Barbara Walters picked some expensive candle that comes in a glass jar and the Slapwatch. But the most disturbing things was what she was wearing. It was like… a dark green zoot suit jacket with a brooch a very old lady would wear. The color was something one picks for a Christmas table cloth or perhaps if one is 90-years-old and being wheeled to the dining room for Christmas dinner at noon. I’m just saying.

Then Evil Republican Hostess picked some stupid t-shirts with musical instruments on them that you can actually play. Good for one wearing, probably, before you decide they are super dorky and donate them. And some gloves that have these weird, talon-like tips that allow you to interact with your smart phone without having to take your gloves off. For all those times you’re stumbling down the street messing with your phone instead of watching where you’re going. Or, I guess, sitting in the back of your Lincoln Town Car while being driven to your studio.

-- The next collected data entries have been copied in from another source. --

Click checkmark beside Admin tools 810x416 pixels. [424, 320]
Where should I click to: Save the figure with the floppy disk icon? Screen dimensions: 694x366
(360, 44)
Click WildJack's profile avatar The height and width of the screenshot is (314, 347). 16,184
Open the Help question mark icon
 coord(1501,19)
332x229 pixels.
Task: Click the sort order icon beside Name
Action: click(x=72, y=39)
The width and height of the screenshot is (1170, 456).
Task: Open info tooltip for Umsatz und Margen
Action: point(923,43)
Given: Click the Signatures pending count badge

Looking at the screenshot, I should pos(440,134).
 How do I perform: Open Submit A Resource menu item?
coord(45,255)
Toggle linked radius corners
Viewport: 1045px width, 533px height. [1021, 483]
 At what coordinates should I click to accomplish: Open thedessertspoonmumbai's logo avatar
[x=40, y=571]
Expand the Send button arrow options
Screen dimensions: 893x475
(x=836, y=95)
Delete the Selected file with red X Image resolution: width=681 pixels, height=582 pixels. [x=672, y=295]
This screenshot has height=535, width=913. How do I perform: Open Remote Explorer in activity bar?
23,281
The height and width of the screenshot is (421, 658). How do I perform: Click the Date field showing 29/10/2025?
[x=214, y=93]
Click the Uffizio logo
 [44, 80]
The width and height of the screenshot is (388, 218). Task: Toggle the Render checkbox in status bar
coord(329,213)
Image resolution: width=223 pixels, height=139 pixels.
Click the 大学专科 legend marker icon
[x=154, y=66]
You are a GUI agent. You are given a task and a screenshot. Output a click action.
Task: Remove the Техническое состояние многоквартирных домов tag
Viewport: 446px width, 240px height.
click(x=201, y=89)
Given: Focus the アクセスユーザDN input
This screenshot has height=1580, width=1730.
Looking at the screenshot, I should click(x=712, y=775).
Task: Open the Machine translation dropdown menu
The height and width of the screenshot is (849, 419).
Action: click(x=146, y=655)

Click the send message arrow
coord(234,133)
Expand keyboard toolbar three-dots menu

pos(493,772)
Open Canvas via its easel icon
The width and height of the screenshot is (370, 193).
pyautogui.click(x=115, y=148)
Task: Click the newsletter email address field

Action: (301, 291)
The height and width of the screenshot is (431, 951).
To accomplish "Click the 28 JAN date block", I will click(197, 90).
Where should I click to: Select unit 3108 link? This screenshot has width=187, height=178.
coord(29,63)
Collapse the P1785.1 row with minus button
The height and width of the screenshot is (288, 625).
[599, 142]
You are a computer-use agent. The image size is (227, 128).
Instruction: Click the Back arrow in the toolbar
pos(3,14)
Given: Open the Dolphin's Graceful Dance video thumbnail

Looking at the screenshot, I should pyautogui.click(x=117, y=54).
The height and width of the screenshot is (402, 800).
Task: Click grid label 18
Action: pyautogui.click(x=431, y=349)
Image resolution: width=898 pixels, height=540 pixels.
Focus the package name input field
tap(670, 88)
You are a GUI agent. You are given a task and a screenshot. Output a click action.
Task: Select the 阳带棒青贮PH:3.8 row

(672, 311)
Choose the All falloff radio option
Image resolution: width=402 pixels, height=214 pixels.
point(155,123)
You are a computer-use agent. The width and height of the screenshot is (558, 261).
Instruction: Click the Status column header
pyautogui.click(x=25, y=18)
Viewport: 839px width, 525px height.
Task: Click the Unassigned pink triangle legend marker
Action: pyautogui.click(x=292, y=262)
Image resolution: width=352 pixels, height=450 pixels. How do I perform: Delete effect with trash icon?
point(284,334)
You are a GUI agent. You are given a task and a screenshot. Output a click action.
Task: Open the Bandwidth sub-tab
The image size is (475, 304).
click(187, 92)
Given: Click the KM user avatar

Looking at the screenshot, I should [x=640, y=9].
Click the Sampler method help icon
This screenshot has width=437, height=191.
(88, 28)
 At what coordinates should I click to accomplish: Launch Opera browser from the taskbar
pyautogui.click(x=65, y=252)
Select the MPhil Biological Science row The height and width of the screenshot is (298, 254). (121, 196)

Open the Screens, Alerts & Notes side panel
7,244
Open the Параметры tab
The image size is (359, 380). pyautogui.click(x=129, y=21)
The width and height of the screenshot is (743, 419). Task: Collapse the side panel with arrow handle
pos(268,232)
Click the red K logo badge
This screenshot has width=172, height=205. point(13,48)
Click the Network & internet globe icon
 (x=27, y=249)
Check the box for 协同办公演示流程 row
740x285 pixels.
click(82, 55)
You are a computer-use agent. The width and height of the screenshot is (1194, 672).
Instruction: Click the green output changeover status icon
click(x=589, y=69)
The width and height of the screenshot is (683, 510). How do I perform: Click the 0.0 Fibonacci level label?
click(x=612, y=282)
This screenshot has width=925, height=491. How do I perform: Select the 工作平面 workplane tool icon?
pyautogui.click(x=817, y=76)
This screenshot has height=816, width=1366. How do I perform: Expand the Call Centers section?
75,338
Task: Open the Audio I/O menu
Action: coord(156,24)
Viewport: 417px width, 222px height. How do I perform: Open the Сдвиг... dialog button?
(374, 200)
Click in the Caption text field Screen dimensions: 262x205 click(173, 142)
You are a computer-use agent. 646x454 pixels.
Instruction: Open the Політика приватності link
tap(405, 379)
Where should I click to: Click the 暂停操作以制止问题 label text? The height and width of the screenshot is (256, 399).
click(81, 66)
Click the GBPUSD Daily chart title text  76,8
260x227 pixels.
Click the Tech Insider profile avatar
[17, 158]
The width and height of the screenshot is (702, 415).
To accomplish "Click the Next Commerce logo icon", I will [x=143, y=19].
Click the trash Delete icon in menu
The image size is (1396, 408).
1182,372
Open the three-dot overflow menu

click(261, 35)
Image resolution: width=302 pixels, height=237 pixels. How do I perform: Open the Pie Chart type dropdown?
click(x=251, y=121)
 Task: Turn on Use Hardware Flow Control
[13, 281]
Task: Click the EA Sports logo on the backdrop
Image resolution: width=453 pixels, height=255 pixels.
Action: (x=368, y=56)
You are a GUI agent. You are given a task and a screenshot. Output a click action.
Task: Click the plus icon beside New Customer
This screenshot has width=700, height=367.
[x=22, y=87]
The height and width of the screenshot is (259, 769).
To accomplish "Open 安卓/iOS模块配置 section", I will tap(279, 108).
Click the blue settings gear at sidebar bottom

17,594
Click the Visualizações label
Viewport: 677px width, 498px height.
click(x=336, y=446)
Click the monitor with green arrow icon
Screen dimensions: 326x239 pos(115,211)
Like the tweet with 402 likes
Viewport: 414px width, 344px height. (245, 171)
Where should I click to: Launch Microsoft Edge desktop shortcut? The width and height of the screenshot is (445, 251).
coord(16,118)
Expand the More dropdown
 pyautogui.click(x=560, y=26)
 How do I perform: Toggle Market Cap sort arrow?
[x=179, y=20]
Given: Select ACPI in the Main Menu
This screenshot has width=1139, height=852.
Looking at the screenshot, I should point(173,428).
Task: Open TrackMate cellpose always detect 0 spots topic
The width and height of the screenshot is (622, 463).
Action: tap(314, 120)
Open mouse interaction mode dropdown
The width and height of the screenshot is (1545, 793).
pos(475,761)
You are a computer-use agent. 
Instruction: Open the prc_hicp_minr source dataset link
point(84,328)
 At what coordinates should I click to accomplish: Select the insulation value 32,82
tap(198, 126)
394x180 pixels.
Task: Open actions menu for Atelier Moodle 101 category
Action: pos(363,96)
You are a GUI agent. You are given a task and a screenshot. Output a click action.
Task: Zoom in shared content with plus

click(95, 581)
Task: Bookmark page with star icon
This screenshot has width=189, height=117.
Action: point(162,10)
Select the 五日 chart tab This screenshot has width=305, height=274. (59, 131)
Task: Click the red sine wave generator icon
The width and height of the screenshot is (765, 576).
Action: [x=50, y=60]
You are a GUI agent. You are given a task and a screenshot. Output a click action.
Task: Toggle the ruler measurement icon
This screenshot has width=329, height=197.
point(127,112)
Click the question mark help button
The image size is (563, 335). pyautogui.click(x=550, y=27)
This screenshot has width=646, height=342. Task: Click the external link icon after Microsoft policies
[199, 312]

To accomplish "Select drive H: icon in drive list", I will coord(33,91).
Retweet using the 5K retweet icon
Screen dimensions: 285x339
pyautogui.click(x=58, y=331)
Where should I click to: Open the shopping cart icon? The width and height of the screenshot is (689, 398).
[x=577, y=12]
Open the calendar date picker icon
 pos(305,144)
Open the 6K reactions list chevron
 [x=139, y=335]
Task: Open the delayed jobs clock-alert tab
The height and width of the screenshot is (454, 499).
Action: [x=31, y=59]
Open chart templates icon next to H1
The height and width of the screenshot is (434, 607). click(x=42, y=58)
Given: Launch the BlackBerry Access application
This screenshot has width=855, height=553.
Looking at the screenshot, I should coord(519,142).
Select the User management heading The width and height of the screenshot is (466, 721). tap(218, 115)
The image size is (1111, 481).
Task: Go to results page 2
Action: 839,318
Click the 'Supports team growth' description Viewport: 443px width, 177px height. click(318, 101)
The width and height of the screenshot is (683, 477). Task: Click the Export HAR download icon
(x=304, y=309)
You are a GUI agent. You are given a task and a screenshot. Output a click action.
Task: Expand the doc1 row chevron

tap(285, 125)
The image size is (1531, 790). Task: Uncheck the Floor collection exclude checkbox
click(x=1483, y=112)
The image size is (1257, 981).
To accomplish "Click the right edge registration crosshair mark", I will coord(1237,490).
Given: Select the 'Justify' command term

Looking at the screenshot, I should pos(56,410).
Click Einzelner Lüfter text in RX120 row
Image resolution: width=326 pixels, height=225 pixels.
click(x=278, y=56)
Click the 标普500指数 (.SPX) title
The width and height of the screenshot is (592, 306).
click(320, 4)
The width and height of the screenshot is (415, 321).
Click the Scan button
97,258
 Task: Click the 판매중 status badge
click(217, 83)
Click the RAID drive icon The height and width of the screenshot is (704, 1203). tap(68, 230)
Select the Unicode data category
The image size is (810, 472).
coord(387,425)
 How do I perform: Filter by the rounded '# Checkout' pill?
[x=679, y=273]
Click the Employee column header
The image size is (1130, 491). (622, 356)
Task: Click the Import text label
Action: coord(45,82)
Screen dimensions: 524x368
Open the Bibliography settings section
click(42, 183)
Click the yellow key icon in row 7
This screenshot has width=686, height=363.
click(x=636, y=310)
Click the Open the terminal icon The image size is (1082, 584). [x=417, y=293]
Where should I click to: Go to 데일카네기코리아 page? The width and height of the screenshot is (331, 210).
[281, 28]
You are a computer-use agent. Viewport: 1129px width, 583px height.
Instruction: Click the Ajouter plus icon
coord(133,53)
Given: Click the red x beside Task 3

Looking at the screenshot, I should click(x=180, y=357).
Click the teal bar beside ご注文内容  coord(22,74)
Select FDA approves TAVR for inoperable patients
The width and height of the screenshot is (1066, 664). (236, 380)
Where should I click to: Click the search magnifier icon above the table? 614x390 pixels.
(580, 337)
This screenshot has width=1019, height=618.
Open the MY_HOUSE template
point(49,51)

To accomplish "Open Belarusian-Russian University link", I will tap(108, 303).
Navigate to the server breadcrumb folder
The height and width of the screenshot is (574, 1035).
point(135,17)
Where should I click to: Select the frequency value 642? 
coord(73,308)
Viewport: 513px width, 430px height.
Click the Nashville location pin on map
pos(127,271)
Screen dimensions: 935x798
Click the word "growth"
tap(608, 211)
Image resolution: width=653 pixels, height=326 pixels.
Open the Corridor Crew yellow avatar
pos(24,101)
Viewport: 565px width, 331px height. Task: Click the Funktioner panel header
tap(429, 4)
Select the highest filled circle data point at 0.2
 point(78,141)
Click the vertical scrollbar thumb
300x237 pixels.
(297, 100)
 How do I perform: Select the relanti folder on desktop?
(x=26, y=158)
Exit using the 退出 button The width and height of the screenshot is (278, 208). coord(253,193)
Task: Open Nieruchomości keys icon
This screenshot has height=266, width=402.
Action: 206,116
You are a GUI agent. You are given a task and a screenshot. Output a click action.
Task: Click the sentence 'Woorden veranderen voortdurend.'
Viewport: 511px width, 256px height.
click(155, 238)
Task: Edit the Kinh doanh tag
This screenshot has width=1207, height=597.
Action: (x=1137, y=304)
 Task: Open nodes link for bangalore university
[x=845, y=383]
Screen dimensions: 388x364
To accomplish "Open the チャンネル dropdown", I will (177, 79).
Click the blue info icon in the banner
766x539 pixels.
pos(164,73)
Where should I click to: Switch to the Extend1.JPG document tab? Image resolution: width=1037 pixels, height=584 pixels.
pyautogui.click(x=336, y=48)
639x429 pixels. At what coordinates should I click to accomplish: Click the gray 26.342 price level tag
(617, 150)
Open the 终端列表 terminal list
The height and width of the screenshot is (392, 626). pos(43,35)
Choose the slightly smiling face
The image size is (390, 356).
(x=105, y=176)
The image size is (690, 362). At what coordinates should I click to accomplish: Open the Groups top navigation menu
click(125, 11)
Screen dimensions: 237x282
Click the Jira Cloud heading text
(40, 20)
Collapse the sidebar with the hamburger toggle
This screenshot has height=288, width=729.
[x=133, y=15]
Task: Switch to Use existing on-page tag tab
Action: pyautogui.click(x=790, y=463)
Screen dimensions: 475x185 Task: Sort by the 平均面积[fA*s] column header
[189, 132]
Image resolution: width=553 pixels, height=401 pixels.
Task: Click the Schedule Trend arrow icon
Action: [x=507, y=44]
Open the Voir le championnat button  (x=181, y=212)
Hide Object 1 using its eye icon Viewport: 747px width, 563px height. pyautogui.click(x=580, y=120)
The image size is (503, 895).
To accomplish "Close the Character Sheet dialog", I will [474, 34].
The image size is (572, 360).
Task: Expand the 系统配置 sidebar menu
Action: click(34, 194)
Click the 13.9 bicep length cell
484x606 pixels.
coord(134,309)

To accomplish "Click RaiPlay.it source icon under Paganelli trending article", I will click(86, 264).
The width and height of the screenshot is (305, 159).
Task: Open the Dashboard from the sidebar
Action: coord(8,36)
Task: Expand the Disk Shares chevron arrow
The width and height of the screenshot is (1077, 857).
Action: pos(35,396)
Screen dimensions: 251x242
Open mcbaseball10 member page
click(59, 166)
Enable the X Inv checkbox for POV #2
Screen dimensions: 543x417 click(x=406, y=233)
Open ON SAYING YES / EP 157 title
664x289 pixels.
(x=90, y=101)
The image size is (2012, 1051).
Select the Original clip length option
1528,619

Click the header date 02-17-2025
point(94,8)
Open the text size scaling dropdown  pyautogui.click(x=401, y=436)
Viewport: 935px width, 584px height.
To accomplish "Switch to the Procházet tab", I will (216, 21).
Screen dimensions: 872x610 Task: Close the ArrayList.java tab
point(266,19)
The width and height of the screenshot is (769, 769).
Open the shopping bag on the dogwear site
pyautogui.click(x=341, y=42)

Interestingly enough, the gloves are actually getting some blowback on the show’s website. I guess Evil Republican Hostess screwed up and said they would make great “stocking stuffers,” forgetting that The View’s audience is middle America or maybe lower-quadrant America. A few comments point out that, at $35 per pair, the gloves would be the gift, not just the “stuffer.” They stuff candy and nuts and items from the Dollar Store into stockings (I so wish someone would have said they stuff oranges and dates into the stockings like in the 1940s). The commenter wondered just how much rich people spend on gifts… I know the answer – a lot, honey. A lot.